▶ _PROBLEM TO SOLVE_
Where a line below includes the word "Open", copy that line.

▶ _PROVIDED RECORDS_
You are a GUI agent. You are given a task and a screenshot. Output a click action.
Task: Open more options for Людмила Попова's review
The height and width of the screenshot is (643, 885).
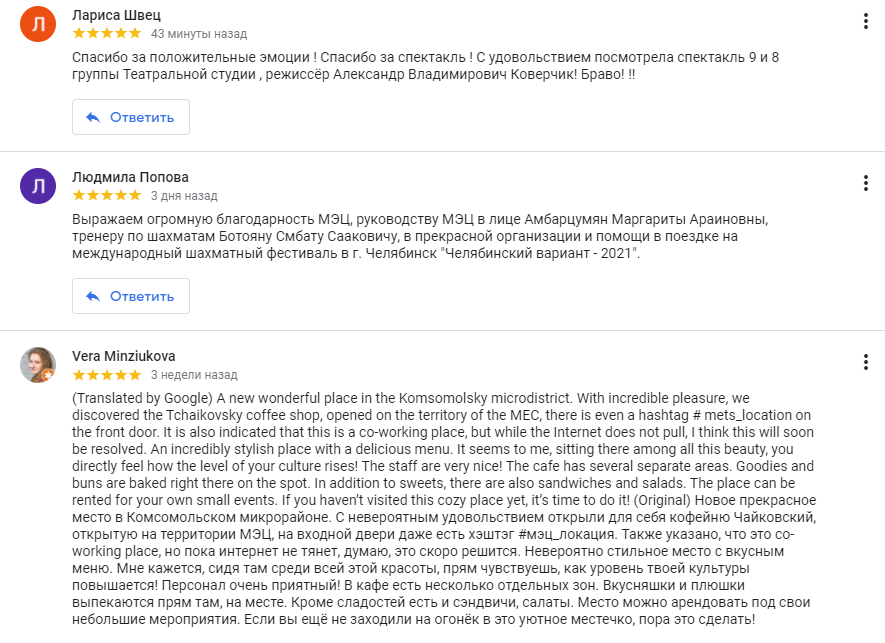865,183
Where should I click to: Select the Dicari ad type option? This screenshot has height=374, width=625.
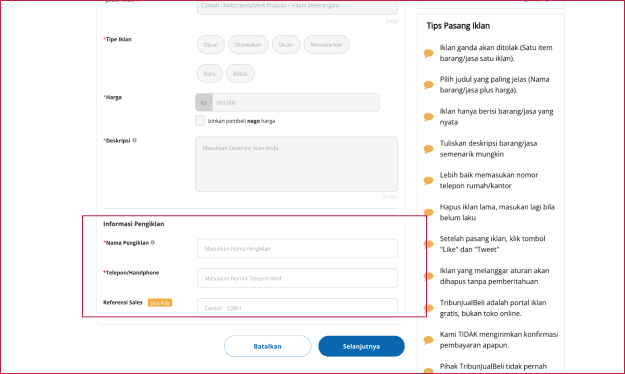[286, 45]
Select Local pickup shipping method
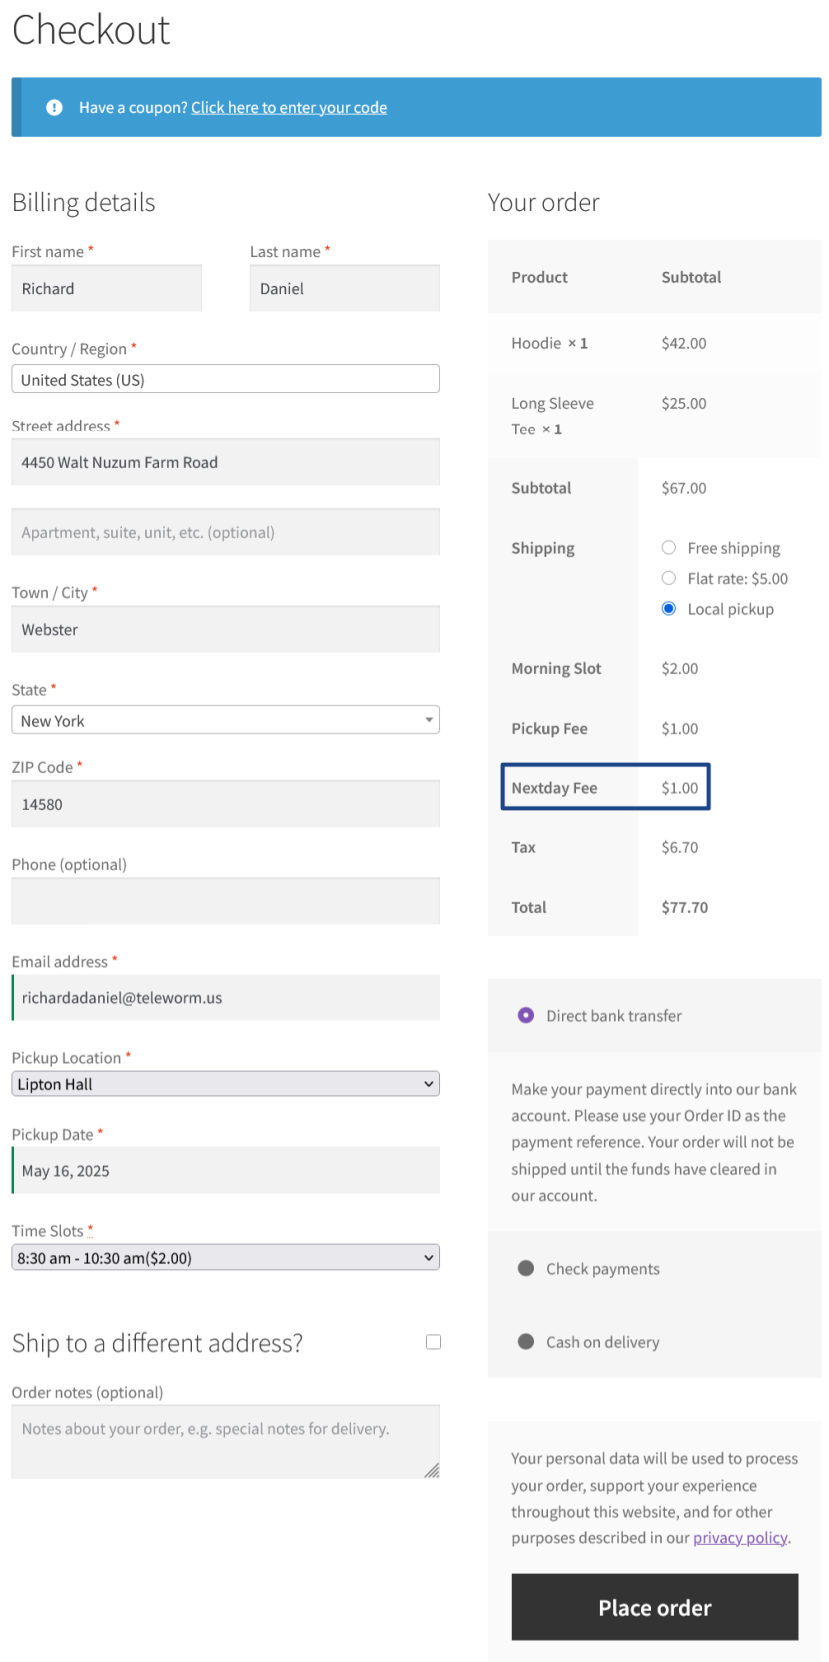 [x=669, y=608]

==

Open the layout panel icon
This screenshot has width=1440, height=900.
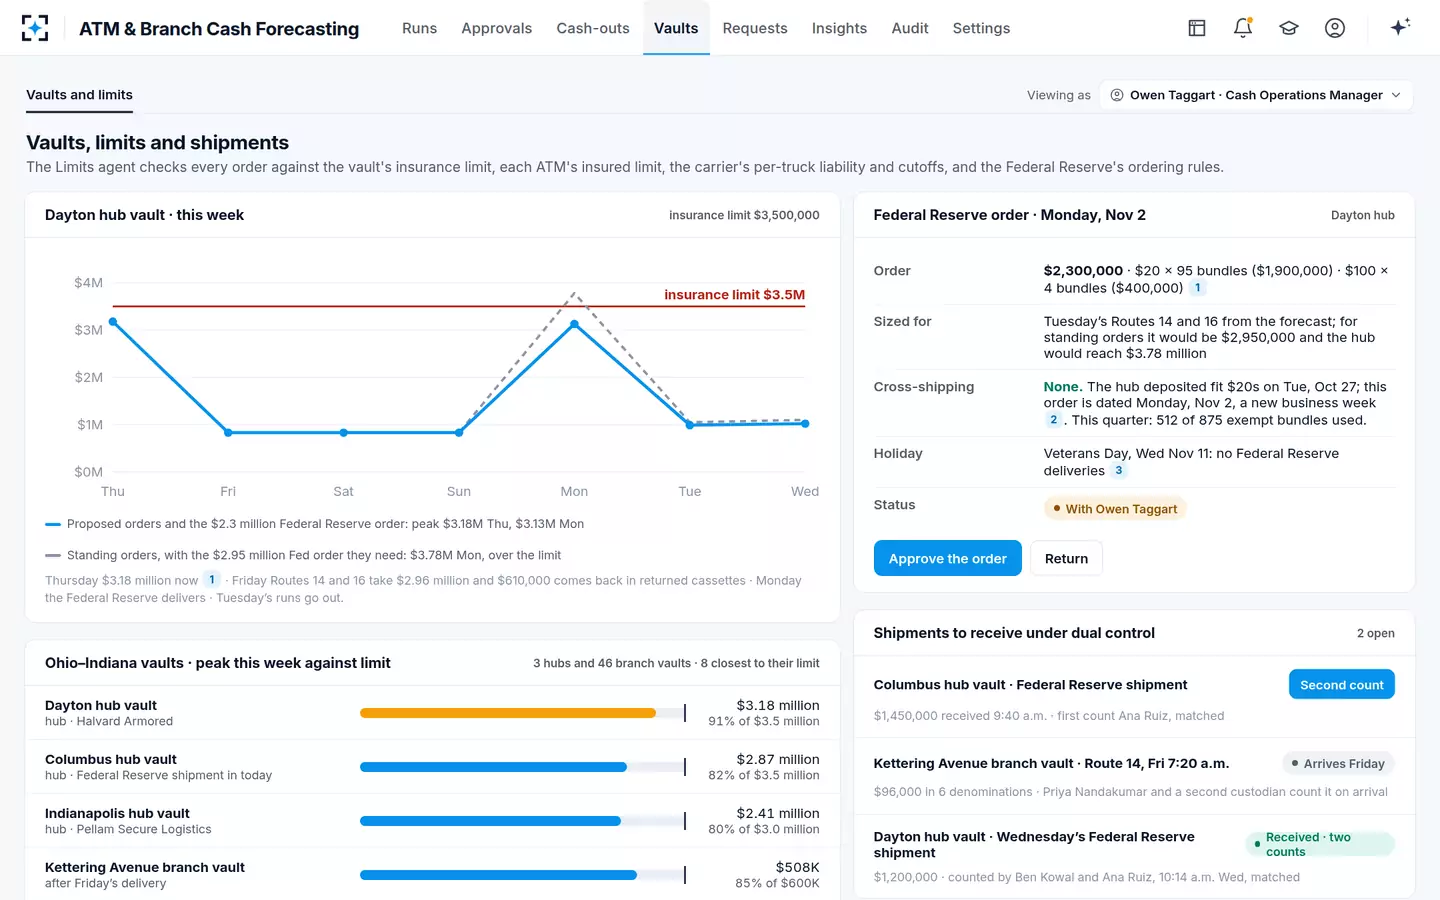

▶ _EXERCISE RESULT_
Task: Open more options for Людмила Попова's review
Open the layout panel icon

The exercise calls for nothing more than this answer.